Respect for professional scope: Despite significant symptoms, the Biomedical Agent stayed within biomedicine's ethical-legal boundaries, avoiding diagnoses or medication prescriptions. The Medical Agent also acted cautiously, recognizing value in suggested natural approaches and avoiding disproportionate medical interventions.

Peer-review capability: During interaction phases, each instance read and responded to the other's opinion with technical arguments, demonstrating that rudimentary clinical debate mediated by natural language can emerge even without fine-tuning - just through well-structured prompting.

Areas where agents fell short of expectations for autonomous clinical operation:

Ignoring prior attempt history: The patient reported unsuccessful previous use of melatonin, lavender and calming teas. Both agents initially proposed similar compounds, showing lack of contextual memory and limited adaptation to clinical history.

Generic recommendations under pressure: With ambiguous or inconclusive clinical data, agents tended toward vague or overly cautious suggestions ("monitor progression", "seek psychological support"), which may be insufficient for effective clinical decision-making.

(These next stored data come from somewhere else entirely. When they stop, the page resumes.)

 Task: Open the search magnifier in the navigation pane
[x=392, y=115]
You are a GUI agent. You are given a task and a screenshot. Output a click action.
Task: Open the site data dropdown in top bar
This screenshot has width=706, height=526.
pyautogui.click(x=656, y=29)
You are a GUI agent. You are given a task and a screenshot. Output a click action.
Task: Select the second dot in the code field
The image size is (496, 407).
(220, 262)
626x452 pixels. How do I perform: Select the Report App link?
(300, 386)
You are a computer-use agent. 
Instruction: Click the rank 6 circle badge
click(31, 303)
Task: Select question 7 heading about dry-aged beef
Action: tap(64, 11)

Inconsistent output formatting: The unified recommendation post-synthesis varied textually between tests - sometimes appearing as technical opinion, other times as patient guidance - suggesting final prompts need adjustments for delivery uniformity.

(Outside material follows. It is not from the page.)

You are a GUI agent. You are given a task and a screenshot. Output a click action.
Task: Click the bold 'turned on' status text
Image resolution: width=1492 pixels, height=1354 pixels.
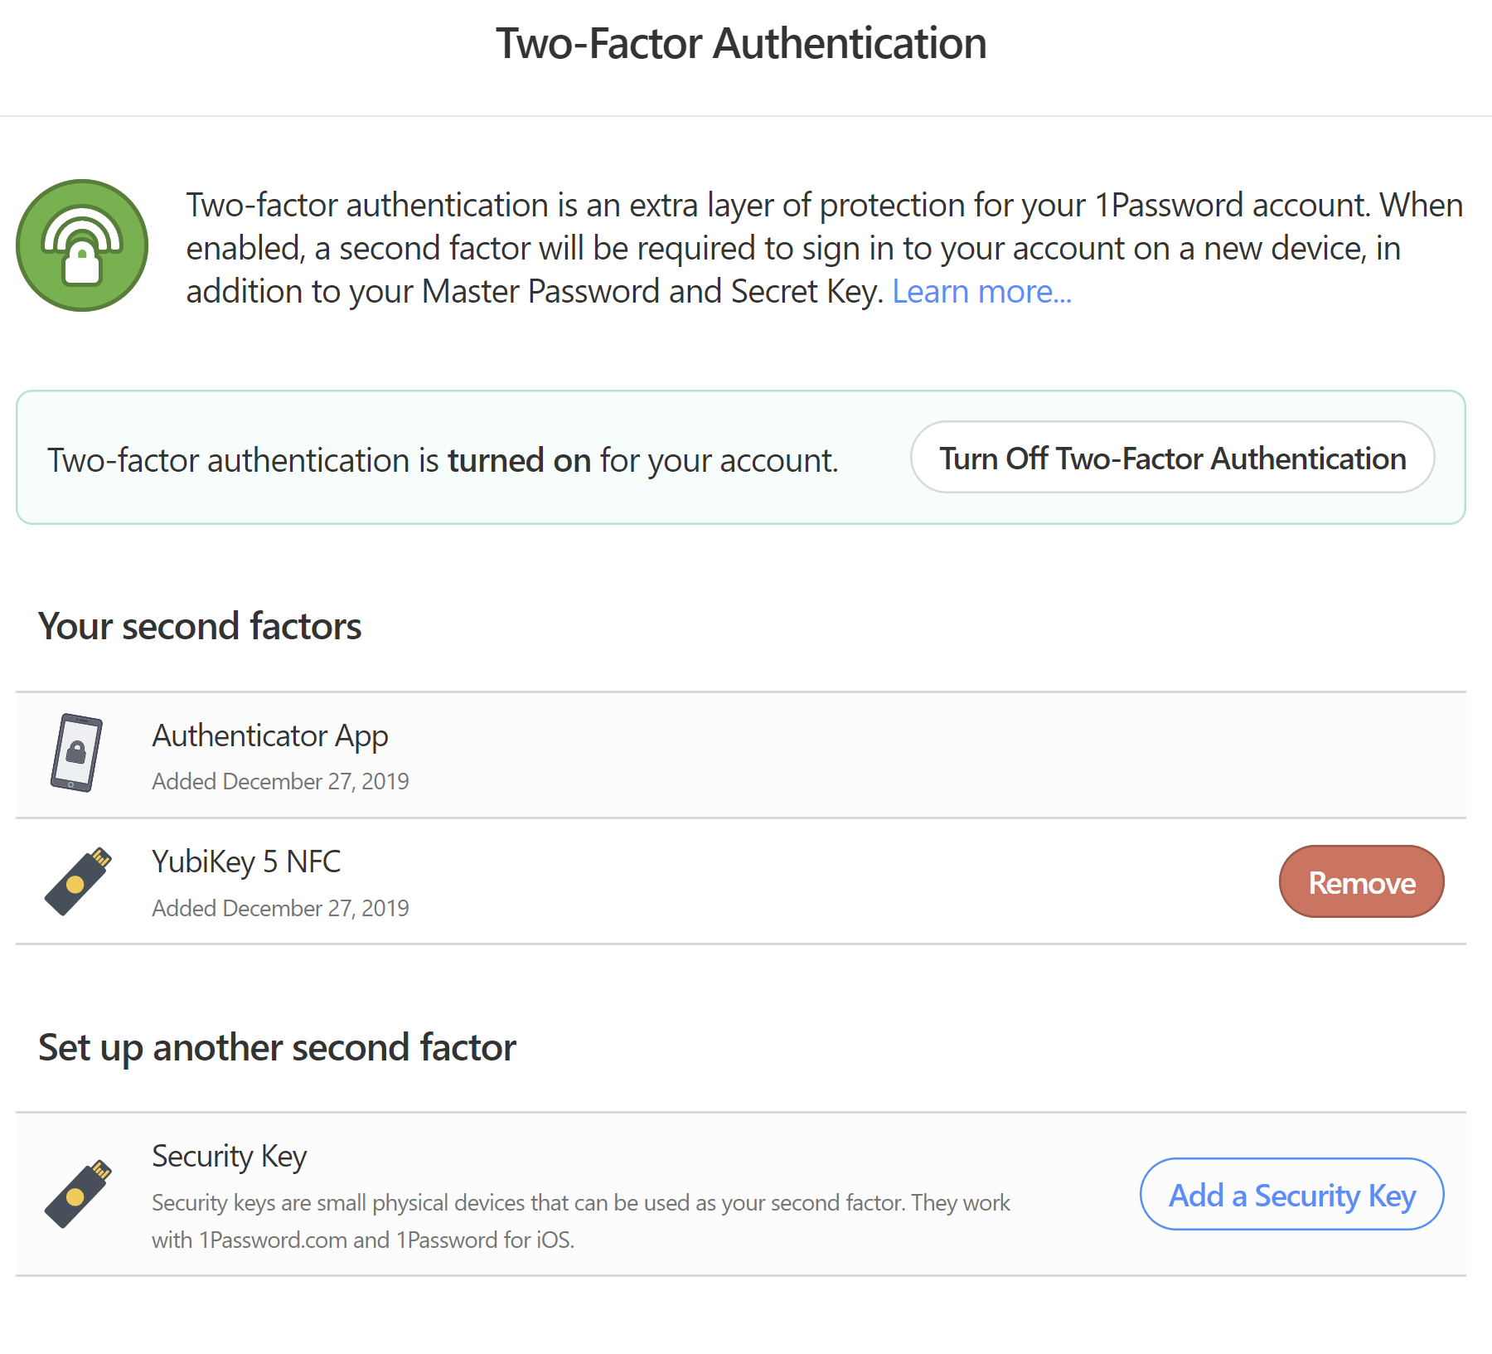click(519, 460)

No inter-interaction learning: Agents showed no longitudinal memory. When repeating cases with minor variations, opinions were regenerated "from scratch" without knowledge accumulation or progressive adjustment - preventing use as continuous clinical support tools.

Agents Bá and Ju also didn't consistently learn from mistakes - expected since there was no additional training or fine-tuning. All behavior emerged exclusively from prompt engineering, context structuring and PDF-embedded technical protocols.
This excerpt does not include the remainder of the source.